WHAT THIS TASK INVOLVES –
Give again every line from the one with "Piombino (62, 1657)" through the last line of the data, exactly, and leave out the lines before it.

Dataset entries
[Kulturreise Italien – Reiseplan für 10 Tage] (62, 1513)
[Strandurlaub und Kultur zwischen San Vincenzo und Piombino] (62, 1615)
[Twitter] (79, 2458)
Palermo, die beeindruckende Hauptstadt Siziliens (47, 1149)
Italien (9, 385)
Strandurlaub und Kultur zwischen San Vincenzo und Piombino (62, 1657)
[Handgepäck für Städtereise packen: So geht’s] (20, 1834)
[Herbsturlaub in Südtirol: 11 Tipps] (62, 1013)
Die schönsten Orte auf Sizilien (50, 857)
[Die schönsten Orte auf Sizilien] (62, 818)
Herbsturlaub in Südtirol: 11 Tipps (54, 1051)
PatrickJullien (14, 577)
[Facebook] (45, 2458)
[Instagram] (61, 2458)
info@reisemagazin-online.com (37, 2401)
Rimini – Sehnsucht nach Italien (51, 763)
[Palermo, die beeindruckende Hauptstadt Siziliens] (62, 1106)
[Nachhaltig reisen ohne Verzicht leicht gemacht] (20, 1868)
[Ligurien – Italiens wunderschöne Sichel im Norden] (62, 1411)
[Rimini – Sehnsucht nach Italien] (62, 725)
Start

ANSWER FOR THE TASK –
Strandurlaub und Kultur zwischen San Vincenzo und Piombino (62, 1657)
[Handgepäck für Städtereise packen: So geht’s] (20, 1834)
[Herbsturlaub in Südtirol: 11 Tipps] (62, 1013)
Die schönsten Orte auf Sizilien (50, 857)
[Die schönsten Orte auf Sizilien] (62, 818)
Herbsturlaub in Südtirol: 11 Tipps (54, 1051)
PatrickJullien (14, 577)
[Facebook] (45, 2458)
[Instagram] (61, 2458)
info@reisemagazin-online.com (37, 2401)
Rimini – Sehnsucht nach Italien (51, 763)
[Palermo, die beeindruckende Hauptstadt Siziliens] (62, 1106)
[Nachhaltig reisen ohne Verzicht leicht gemacht] (20, 1868)
[Ligurien – Italiens wunderschöne Sichel im Norden] (62, 1411)
[Rimini – Sehnsucht nach Italien] (62, 725)
Start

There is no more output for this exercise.